Transport ministers from around the world meet for a summit on transport safety and security in Germany this week. The three-day conference will kick off on Wednesday (23 May) in the city of Leipzig with a keynote address by HRH Prince Michael of Kent.
The Leipzig summit is the world’s largest gathering of transport ministers and policy makers. Organised by the International Transport Forum at the OECD since 2008, it has since come to be known as the “Davos of Transport”.
More than 40 ministers have confirmed their participation as of today, putting the 2018 Summit on a path to record participation. Up to 1400 Delegates from around 85 countries are expected to attend.
In his opening speech, Prince Michael will propose a three-point plan to reduce drastically the number of road deaths and serious injuries.
Around 3500 people are killed on the world’s roads every day. If the current trend continues, 21.7 million people will have died in road crashes between now and 2030. “To accept such an appalling human tragedy really cannot be an option”, the Prince will say, according to the manuscript of his opening speech.
“First, we need to establish a new UN road safety target to halve road deaths and serious injuries by 2030… Second, we need to mobilise new resources to finance road injury prevention programmes… Third we need much stronger political commitment to road safety.”
Calling the ITF Summit “a unique forum where transport ministers can demonstrate leadership”, Prince Michael will say to ministers:
“In your discussions here in Leipzig today, and in your ministerial roles back home, please keep in mind what is at stake between now and 2030.”
“Think of the lives that will be lost, the families shattered, and the tragic waste from another twenty million or more road fatalities.
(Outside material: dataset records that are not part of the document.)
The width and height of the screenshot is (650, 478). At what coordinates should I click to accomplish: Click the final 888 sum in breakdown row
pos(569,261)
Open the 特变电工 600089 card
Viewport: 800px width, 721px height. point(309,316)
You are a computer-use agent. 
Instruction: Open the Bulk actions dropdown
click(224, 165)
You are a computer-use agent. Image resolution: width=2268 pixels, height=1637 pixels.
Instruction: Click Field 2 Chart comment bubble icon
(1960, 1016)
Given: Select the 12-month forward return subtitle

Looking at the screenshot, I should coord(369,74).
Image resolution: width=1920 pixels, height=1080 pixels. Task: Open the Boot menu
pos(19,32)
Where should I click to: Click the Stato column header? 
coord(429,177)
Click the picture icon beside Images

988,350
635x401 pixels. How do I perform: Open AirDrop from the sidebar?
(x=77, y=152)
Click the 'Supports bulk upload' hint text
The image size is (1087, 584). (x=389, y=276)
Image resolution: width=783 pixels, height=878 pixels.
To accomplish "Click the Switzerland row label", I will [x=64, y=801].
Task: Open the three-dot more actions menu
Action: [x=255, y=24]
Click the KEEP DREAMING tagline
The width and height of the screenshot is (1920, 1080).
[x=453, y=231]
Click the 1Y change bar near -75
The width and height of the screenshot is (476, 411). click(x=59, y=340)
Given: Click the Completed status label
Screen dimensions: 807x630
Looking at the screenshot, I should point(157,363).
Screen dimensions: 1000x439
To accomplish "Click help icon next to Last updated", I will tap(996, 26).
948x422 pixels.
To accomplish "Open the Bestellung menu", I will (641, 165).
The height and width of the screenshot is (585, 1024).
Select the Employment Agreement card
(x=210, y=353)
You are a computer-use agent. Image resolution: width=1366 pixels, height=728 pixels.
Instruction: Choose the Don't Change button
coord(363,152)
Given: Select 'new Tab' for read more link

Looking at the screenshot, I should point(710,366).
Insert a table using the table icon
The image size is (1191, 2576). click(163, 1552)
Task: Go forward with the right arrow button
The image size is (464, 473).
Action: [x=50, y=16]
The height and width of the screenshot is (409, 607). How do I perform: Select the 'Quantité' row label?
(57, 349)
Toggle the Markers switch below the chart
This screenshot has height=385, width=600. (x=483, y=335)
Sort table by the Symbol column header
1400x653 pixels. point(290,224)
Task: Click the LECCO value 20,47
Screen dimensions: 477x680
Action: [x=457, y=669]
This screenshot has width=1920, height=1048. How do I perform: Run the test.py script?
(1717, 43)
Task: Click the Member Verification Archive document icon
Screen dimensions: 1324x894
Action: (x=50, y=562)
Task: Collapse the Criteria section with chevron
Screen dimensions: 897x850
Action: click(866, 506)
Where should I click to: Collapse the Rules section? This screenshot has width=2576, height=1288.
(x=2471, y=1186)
We know that we can do better than this. So many of these road traffic deaths are avoidable. Let us do our utmost to prevent them.”
Other transport safety and security issues that will be debated by over 100 speakers in more than 40 different sessions and events include terrorism, cyber-security, blockchain applications in transport and safety of self-driving cars and drones.
In closed meetings, ministers will also discuss transport and climate, the liberalisation of international road freight transport, the dependency of transport on digital devices and how to make supply chains more resilient.
“Very few other events offer similar breadth of perspective and depth of exchange”, said Young Tae Kim, Secretary-General of the International Transport Forum, ahead of the event.
“For three days, policy makers from all over the world will exchange, discuss, listen and learn about smart ways to deal with new threats and risks from terrorism to climate change.”
Adding to the delegations from the 59 member countries of the Forum, ministers or vice-ministers from South Africa, Thailand, Saudi Arabia and Cambodia will participate as guests in the Summit. Papua New Guinea will also be represented.